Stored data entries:
□ □ □ □ □
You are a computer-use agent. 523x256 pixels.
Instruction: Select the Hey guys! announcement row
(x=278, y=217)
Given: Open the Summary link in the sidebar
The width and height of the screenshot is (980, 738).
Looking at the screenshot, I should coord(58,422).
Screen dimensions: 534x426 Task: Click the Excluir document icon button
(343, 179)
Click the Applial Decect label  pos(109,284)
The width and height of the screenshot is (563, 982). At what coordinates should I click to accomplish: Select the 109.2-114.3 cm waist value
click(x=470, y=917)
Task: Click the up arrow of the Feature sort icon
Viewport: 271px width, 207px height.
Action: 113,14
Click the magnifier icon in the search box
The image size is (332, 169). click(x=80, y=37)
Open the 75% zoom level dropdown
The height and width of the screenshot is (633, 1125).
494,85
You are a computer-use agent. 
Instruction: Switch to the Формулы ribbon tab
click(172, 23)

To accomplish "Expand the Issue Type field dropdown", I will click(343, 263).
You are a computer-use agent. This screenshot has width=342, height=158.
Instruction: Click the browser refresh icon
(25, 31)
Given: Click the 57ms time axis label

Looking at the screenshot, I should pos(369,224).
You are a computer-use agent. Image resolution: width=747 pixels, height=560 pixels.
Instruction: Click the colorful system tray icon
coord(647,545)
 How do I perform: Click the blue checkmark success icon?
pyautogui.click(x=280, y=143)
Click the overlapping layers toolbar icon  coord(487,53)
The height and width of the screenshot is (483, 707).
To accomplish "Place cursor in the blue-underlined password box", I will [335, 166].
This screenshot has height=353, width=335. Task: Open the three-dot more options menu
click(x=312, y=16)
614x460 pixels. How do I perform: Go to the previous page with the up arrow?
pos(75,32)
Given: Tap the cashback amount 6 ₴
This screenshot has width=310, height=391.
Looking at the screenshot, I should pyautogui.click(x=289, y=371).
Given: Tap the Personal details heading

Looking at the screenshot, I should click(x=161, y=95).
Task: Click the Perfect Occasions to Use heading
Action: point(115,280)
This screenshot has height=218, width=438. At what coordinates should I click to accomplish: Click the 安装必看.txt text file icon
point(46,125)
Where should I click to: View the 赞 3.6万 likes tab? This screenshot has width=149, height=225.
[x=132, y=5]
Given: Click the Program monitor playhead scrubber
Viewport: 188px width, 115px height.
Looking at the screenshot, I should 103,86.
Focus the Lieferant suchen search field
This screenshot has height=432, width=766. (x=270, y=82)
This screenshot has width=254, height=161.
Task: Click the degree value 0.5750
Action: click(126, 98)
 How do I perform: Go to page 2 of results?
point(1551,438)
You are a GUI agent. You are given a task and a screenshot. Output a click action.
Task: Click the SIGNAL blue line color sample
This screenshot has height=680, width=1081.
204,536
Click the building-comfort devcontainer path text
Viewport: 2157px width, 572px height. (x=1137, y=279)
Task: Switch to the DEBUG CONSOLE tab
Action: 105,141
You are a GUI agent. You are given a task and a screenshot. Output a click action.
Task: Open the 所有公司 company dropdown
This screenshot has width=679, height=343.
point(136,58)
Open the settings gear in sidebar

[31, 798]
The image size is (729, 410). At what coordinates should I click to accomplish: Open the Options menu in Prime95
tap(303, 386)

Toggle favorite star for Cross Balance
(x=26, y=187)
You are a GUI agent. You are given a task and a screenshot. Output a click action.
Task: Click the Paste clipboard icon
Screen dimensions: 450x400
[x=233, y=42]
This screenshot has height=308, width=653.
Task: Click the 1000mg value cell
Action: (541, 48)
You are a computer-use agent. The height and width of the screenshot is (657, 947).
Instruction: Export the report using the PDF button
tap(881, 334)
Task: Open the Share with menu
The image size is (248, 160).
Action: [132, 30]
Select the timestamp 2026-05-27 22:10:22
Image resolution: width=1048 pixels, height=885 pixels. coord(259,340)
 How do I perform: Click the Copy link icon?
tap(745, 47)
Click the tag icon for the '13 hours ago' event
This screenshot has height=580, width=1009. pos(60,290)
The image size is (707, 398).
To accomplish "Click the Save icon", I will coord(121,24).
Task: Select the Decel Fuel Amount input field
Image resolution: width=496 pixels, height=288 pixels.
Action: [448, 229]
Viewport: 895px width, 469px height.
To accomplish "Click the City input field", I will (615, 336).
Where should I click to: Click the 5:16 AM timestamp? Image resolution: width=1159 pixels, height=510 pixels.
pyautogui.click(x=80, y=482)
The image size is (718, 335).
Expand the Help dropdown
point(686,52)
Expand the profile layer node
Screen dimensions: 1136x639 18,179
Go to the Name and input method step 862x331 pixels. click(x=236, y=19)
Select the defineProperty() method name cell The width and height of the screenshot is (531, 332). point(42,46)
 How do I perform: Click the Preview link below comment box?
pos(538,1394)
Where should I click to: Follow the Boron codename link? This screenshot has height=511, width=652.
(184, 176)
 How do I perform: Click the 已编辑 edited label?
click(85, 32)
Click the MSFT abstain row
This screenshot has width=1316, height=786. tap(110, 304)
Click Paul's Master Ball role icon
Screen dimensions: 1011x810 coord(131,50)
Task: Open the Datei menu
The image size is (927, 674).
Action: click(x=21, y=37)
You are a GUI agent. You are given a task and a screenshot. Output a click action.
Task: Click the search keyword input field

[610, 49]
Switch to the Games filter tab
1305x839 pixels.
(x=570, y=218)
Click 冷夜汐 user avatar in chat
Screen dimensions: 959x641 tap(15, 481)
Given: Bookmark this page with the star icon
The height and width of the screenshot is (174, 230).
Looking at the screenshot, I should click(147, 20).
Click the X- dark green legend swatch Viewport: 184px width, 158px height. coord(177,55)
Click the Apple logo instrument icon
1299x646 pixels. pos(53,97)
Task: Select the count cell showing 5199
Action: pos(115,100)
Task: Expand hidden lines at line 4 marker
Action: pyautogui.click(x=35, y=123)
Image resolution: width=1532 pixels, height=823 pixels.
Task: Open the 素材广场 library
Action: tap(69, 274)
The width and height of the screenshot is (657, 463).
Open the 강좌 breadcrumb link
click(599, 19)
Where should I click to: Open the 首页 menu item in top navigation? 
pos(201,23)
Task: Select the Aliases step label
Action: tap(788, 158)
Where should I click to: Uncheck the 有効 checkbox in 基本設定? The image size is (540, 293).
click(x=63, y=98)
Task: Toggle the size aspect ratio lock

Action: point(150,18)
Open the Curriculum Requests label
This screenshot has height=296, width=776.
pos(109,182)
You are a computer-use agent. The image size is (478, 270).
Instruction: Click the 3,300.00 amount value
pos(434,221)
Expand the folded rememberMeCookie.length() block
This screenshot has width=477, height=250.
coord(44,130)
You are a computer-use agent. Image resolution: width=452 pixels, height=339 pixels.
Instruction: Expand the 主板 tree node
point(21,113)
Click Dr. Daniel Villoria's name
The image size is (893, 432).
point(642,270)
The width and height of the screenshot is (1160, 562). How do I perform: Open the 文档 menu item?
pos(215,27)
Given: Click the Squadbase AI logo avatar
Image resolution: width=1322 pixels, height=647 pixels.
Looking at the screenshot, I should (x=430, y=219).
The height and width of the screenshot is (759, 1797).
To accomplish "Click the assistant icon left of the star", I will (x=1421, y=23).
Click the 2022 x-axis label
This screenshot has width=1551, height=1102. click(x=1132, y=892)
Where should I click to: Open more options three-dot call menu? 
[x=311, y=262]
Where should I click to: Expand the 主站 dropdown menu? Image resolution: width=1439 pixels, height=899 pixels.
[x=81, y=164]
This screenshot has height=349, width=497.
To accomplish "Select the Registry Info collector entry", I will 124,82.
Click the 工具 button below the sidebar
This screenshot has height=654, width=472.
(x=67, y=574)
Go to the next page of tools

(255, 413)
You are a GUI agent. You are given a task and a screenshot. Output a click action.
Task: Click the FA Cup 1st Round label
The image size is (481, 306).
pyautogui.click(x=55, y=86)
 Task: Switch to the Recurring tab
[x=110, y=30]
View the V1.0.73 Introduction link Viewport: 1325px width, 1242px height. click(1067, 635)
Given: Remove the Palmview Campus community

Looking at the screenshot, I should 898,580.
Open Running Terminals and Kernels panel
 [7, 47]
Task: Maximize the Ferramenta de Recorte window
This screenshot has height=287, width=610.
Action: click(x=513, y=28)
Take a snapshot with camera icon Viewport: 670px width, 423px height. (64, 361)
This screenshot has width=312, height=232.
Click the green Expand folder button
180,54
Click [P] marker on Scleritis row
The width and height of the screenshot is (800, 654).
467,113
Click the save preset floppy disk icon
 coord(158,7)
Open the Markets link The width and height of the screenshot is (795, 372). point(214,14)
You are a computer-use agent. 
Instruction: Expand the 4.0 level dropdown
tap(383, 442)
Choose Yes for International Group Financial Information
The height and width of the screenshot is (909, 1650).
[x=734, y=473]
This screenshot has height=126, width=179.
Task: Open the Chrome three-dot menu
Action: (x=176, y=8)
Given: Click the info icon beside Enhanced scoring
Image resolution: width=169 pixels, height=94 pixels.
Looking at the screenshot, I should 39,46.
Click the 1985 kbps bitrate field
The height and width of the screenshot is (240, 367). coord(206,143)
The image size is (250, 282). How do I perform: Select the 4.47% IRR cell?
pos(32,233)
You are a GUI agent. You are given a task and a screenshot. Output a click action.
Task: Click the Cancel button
□ □ □ □ □
Exercise: Show every line of the entries above where the word "method" occurs.

Written answer:
Go to the Name and input method step 862x331 pixels. click(x=236, y=19)
Select the defineProperty() method name cell The width and height of the screenshot is (531, 332). point(42,46)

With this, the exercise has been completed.